New HA setup advice from standalone AWS hosted install

Status
Not open for further replies.

s2svoip

Member
Dec 9, 2019
255
7
18
44
Ive done a fair amount of reading on here and a few posts on other forums about setting fusion up in a HA config but most of the guides I have found are quite out of date.

I have a good handle on fusion, but only a basic knowledge of Linux – so this is where it gets a bit tough for me

I have a single fusion install running in AWS, but I am looking to setup another instance as a HA failover. Is this possible after you already have a standalone install running ?

From what I have read this would involve setting up a database sync with something like postgres 2nd quadrant, then a file sync for recordings / voicemails etc and then also a floating external IP that the primary machine owns but the failover can grab if the primary goes down – is this correct ?
  • Has anyone done this in AWS ? how you could reassign the external IP to another machine on the fly
  • Does anyone have any links to resources I could read about setting up the database & file sync
Any help would be greatly appreciated!
 

ad5ou

Active Member
Jun 12, 2018
884
196
43
High Availability is a fairly advanced subject and there are lots of ways to accomplish various degrees of HA.

Unless you are up for a lot of self learning, your best bet might be to attend the Advanced Fusionpbx training or at least watch the videos from previous classes. The videos and classes are available to paid Fusionpbx.com members.
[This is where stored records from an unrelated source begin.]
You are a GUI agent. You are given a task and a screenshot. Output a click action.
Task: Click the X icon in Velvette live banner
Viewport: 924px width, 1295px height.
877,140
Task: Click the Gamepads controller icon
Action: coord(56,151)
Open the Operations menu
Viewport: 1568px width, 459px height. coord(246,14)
The other option is to pay someone to help you set it all up for you.

As I said, there are multiple ways to accomplish HA, but the method taught in the Advanced classes primarily focuses on "multi-master" database replication using Postgres BDR (bi directional replication), file syncing using "Syncthing" or your choice of file sync software, and options for fail over methods and optimization options.
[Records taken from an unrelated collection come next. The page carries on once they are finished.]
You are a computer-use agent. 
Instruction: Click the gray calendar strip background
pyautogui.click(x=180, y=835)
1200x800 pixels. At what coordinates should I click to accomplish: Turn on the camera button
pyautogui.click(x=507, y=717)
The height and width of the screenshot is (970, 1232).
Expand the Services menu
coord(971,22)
A common approach for fail over is to use a "smart dns" such as Route53 to poll the server IP and change DNS routing to a secondary IP is service check fails.
 

s2svoip

Member
Dec 9, 2019
255
7
18
44
High Availability is a fairly advanced subject and there are lots of ways to accomplish various degrees of HA.

Unless you are up for a lot of self learning, your best bet might be to attend the Advanced Fusionpbx training or at least watch the videos from previous classes. The videos and classes are available to paid Fusionpbx.com members. The other option is to pay someone to help you set it all up for you.
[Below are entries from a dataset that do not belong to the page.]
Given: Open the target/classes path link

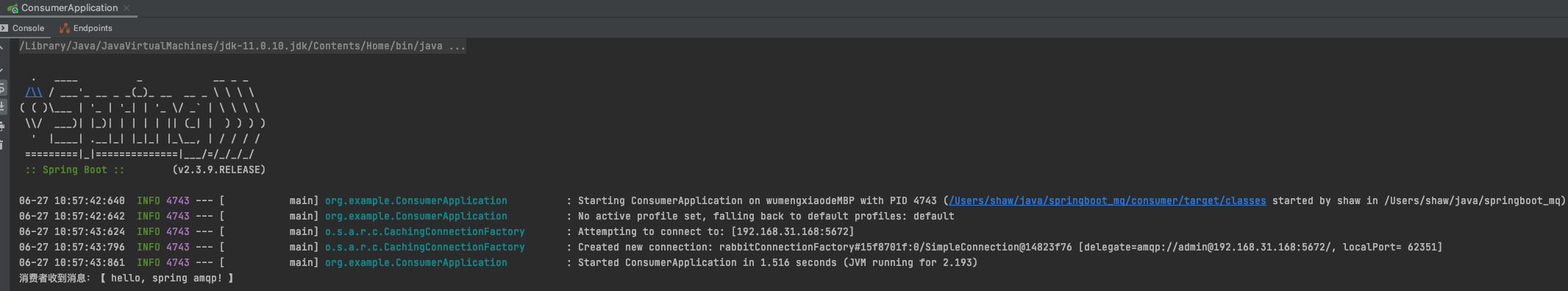Looking at the screenshot, I should pyautogui.click(x=1107, y=200).
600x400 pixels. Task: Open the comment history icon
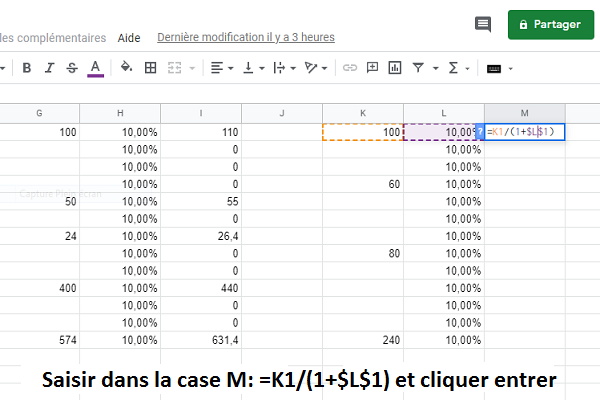[483, 24]
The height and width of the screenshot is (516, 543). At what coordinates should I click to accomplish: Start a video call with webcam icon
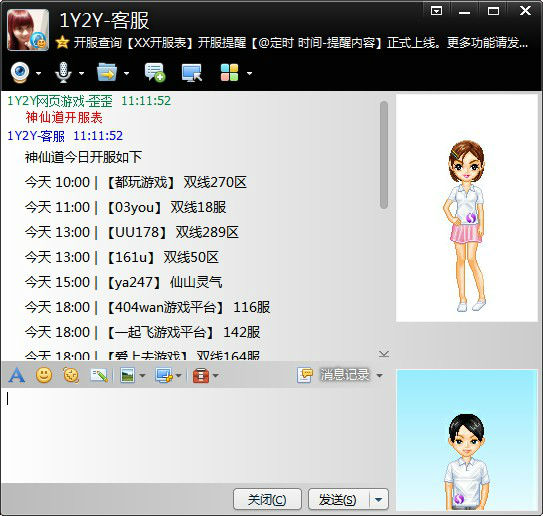pos(20,73)
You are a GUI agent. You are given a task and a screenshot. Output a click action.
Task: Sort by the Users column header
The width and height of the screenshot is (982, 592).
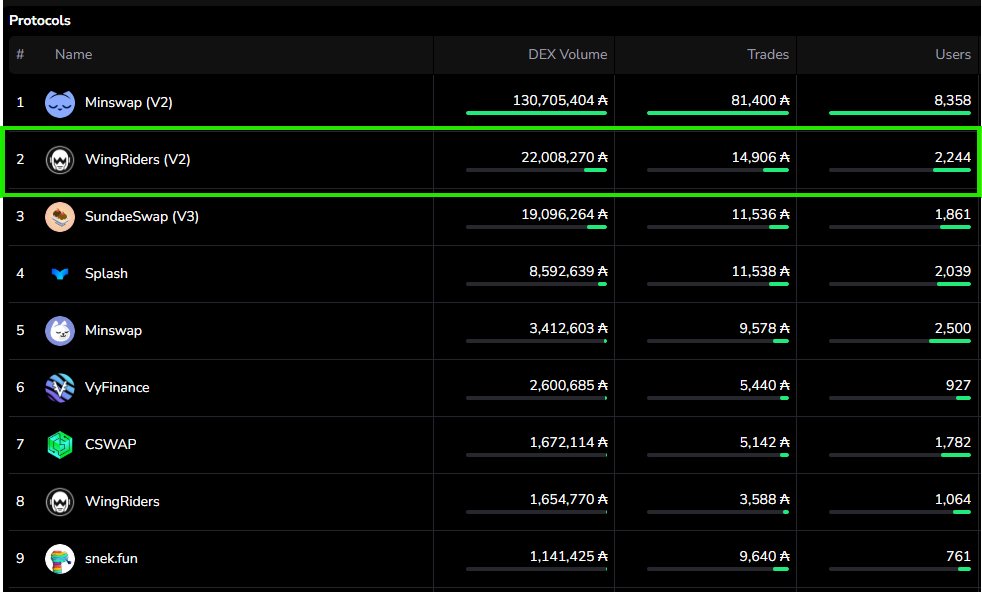pos(952,54)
As I said, there are multiple ways to accomplish HA, but the method taught in the Advanced classes primarily focuses on "multi-master" database replication using Postgres BDR (bi directional replication), file syncing using "Syncthing" or your choice of file sync software, and options for fail over methods and optimization options.

A common approach for fail over is to use a "smart dns" such as Route53 to poll the server IP and change DNS routing to a secondary IP is service check fails.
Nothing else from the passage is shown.